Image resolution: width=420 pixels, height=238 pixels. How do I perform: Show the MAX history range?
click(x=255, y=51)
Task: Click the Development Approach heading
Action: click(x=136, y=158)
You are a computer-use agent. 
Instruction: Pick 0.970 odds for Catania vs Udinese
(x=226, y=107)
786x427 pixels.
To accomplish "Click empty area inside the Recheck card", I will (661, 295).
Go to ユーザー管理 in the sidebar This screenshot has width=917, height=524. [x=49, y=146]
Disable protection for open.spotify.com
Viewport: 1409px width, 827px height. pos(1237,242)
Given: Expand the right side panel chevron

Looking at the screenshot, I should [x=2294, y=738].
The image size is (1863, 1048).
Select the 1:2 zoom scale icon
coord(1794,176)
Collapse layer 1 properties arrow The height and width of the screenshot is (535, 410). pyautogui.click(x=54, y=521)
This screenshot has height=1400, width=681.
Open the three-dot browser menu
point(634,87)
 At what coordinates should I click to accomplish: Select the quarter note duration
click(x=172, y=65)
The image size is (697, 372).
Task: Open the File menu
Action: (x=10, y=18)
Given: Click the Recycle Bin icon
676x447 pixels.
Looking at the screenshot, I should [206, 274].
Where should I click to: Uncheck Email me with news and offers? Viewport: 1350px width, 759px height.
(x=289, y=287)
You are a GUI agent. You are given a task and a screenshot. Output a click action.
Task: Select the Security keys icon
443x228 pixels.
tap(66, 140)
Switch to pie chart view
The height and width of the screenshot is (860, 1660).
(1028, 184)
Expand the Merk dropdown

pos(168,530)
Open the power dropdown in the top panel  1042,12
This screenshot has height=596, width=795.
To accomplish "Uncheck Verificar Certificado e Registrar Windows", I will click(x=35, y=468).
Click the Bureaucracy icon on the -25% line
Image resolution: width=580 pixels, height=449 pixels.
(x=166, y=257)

------

AIM -
Copy the entries above word for word, from the line with "786x427 pixels." to the line with "coord(1794,176)", including both of those lines.

REPLY -
786x427 pixels.
To accomplish "Click empty area inside the Recheck card", I will (661, 295).
Go to ユーザー管理 in the sidebar This screenshot has width=917, height=524. [x=49, y=146]
Disable protection for open.spotify.com
Viewport: 1409px width, 827px height. pos(1237,242)
Given: Expand the right side panel chevron

Looking at the screenshot, I should [x=2294, y=738].
The image size is (1863, 1048).
Select the 1:2 zoom scale icon
coord(1794,176)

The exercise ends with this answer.